Cedars-Sinai Blog

Overcoming Epilepsy and Riding Again

Scott McCosh holding his medals

Scott McCosh's seizures began at the pinnacle of his career in competitive mountain biking.

He trained in the Ojai mountains and competed nationwide, bringing in lucrative commercial sponsorships. His career stopped when he could no longer manage the violent epileptic seizures that struck while he was sleeping and left him feeling like he'd been hit by a truck.

His seizures worsened over the years, taking a toll on both of his careers—mountain biking and building homes—along with his body, his relationships, and his mind. He saw specialists in multiple states but, unlike many with epilepsy, was unable to control his condition with medications. On his worst days he was having as many as eight seizures a day.

He felt his disease was robbing him of everything.

"I'd even lost hope," he says.

That was before he met Dr. Jeffrey Chung, director of the Cedars-Sinai Epilepsy Program, and Dr. Adam Mamelak, director of the Functional Neurosurgery Program.

Scott McCosh biking

Back on his bike, McCosh is logging 80 miles on some rides as he gets back to peak condition.

Epilepsy affects about 3 million people in the US, and for some, like Scott, surgery is a potential solution.

His neurologists observed him in the monitoring unit, hooking his brain up to electrodes and waiting for a seizure to happen. They were then able to pinpoint its place of origin in his brain.

The seizures were coming from Scott's temporal lobe. That part of the brain is linked to speech, memory, and emotional responses.

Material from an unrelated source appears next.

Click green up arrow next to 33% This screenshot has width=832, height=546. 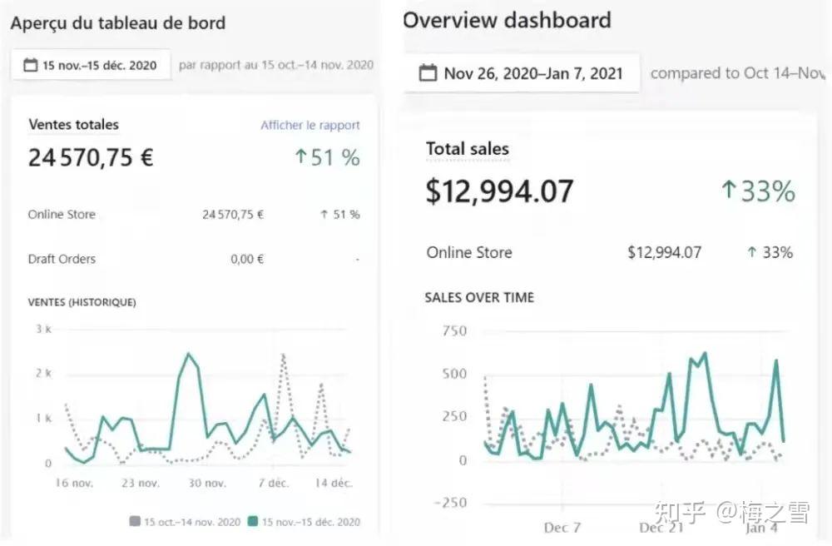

"It was incredible to see my brainwaves skyrocket on the screen," he says. "We were all happy that they had found the spot."

Removing that spot, a small section of the brain that was the focal point for the seizures, alleviated the problem.


Scott quantifies his experience in lots of ways. He measures it in the years he spent looking for answers, and in a 15-page report from his medical records detailing every test and treatment he went through to get to the right solution.


It's been more than a year and a half since Scott's surgery. He has returned to racing, and he sees his neurology team every 6 months to monitor his comprehension and memory.

Scott quantifies his experience in lots of ways. He measures it in the years he spent looking for answers, and in a 15-page report from his medical records detailing every test and treatment he went through to get to the right solution.

Now, he also measures his recovery in the miles he's able to bike again, the races he's entering, and the happiness he's regained.

"It was amazing what they did," he says. "When I see Dr. Chung, I don't shake his hand. I give him a hug. Not many people have been able to leave a disability behind. He gave me my life back."


"Patients who are suffering from any chronic condition should know we're all working with various methods and many teams to get them back to good health. Don't ever lose hope."


Dr. Chung says it was Scott who reclaimed his life.

"I look at my team's job as lowering the steps so the patients can climb over them," Dr. Chung says. "But Scott is the one who actually has the drive to live his life."

The Epilepsy Program frequently sees patients with hard-to-treat cases. Dr. Chung says he hopes they can look to patients like Scott and find hope again.

"Patients who are suffering from any chronic condition should know we're all working with various methods and many teams to get them back to good health," he says. "Don't ever lose hope."

Scott is back on his bike, logging 80 miles on some rides as he gets back to peak condition.

"I'm healthy and getting as strong as I can be," he says. "I'm like a 20-year-old again."

Scott McCosh biking

Scott McCosh rides his mountain bike at Arroyo Verde Park in Ventura, California.